> _Items from a dataset_:
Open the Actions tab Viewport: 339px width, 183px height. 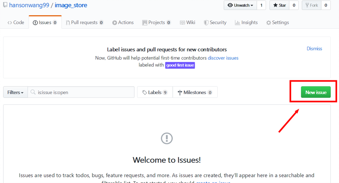(x=123, y=22)
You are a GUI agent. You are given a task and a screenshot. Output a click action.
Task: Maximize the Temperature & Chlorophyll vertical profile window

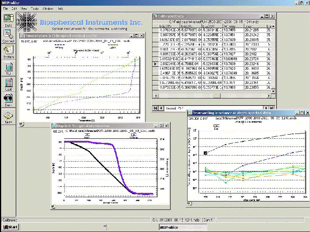(x=137, y=36)
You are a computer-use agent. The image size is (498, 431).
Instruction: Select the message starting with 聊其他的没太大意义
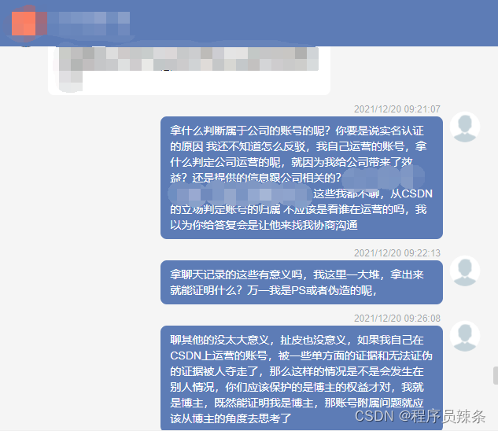pyautogui.click(x=301, y=378)
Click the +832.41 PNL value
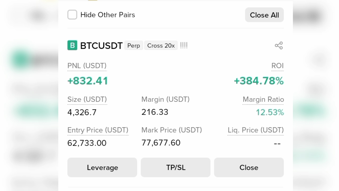Image resolution: width=339 pixels, height=191 pixels. pos(88,81)
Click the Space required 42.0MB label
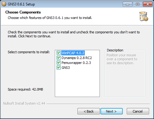Image resolution: width=154 pixels, height=119 pixels. 25,89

> _Your instructions_: Retype, word for word, the lines from the one with "Task: Maximize the" through the last line of the entries above, and only those lines. Leave pictures out.

> _Response_:
Task: Maximize the Temperature & Chlorophyll vertical profile window

(x=137, y=36)
You are a computer-use agent. The image size is (498, 431).
Instruction: Select the message starting with 聊其他的没太大意义
pyautogui.click(x=301, y=378)
Click the +832.41 PNL value
Image resolution: width=339 pixels, height=191 pixels. pos(88,81)
Click the Space required 42.0MB label
Image resolution: width=154 pixels, height=119 pixels. 25,89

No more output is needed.